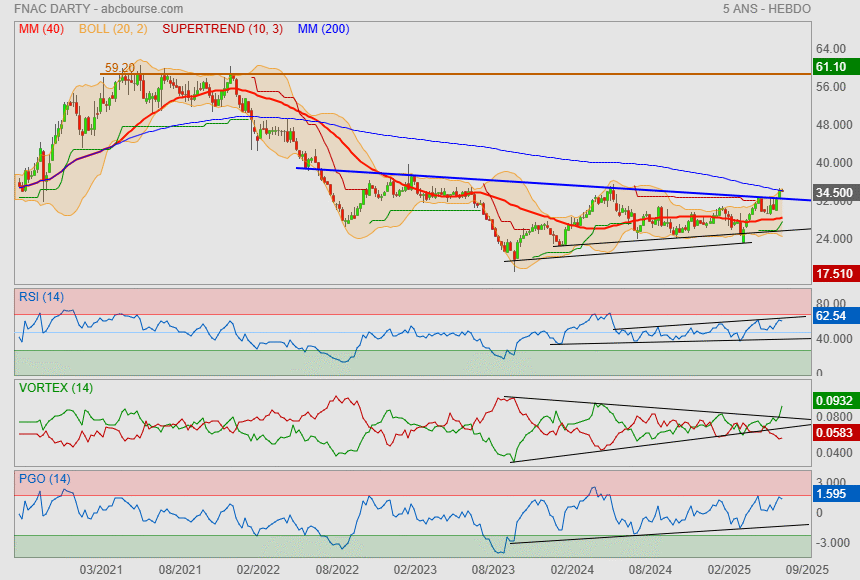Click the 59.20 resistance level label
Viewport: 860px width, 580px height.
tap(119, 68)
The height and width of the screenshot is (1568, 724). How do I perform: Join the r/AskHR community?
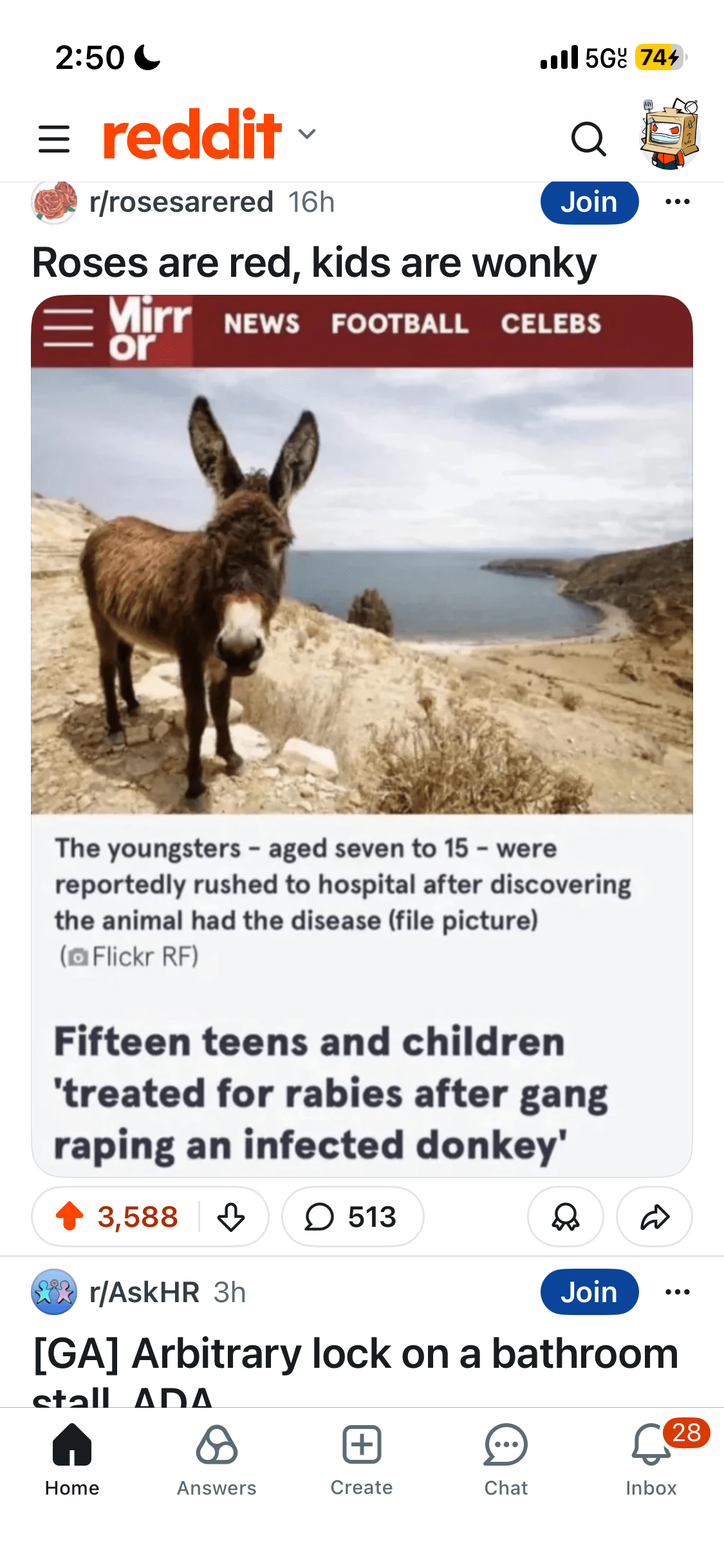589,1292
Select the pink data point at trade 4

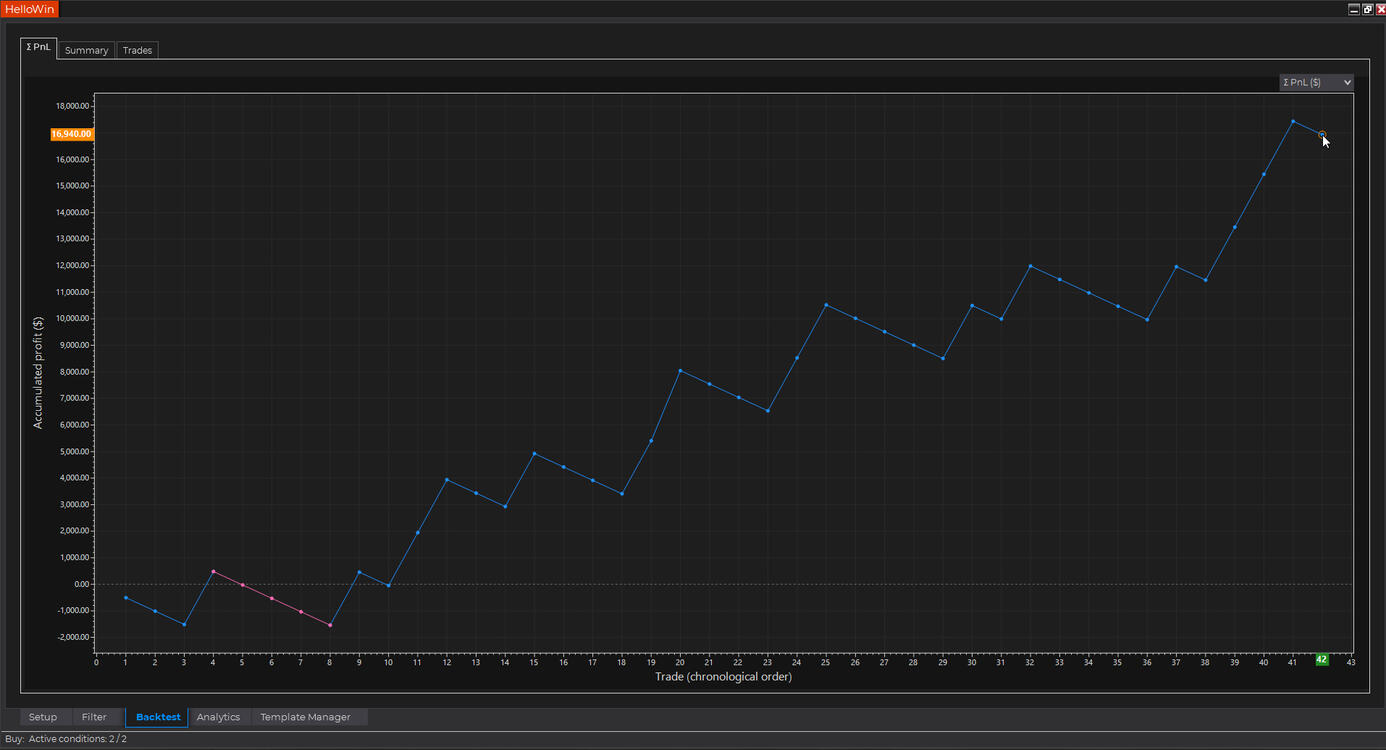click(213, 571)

▬▬▬▬▬▬

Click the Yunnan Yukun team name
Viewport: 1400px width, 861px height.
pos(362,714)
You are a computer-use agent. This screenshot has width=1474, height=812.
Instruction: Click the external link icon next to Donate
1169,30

▬▬▬▬▬▬

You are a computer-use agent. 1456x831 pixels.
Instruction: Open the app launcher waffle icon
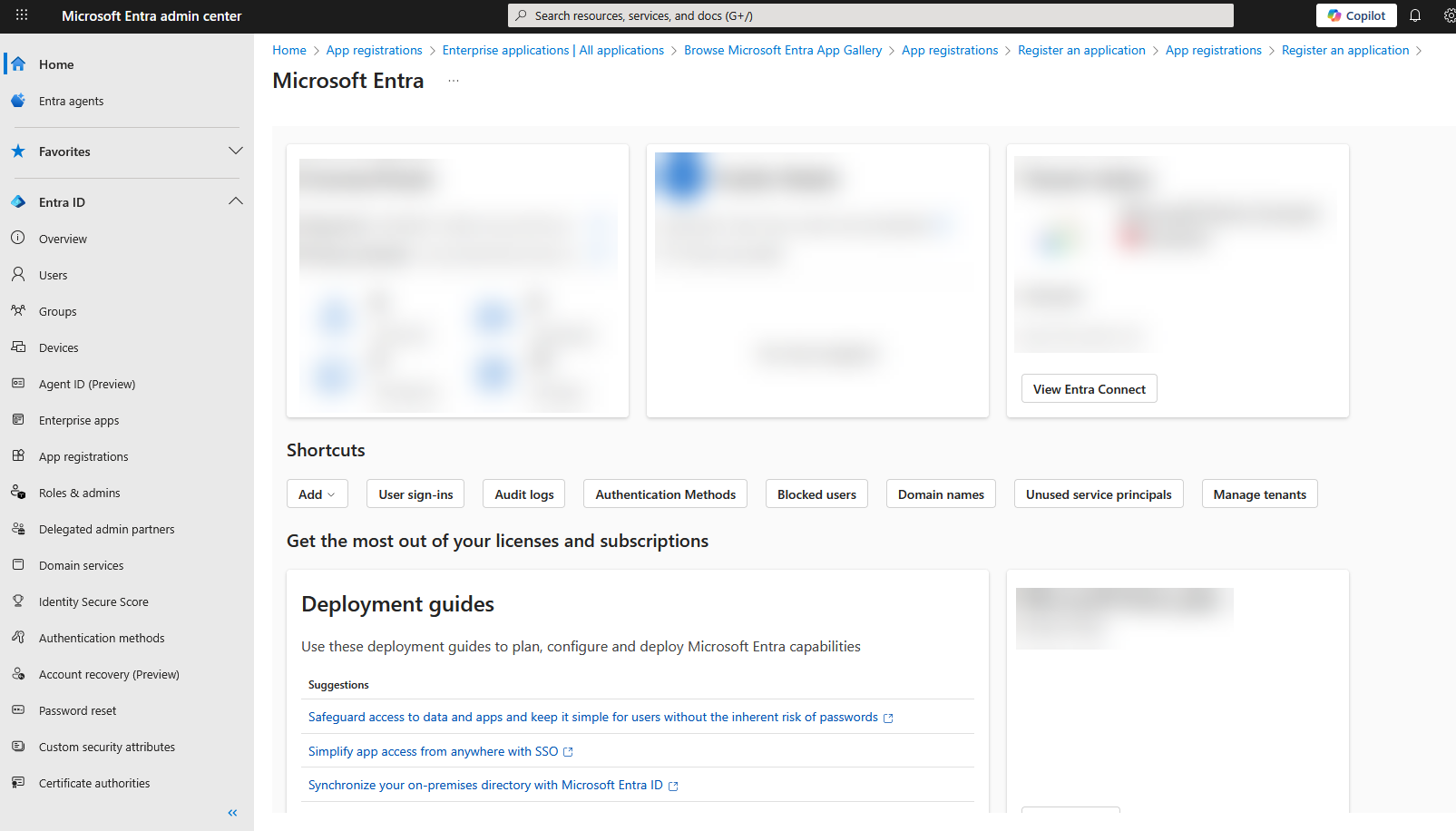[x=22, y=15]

▬▬▬▬▬▬

* _PROBLEM TO WORK ON_: Starting with the record line containing "Click the 59.20 resistance level label" and going on through the line containing "click(213, 571)", write those records out again with "pink" swapped for "purple" and everything else unchanged. Leave the pictures out of your answer.

* _WRITTEN REPLY_:
Click the 59.20 resistance level label
Viewport: 860px width, 580px height.
tap(119, 68)
The height and width of the screenshot is (1568, 724). How do I perform: Join the r/AskHR community?
589,1292
Select the purple data point at trade 4

click(213, 571)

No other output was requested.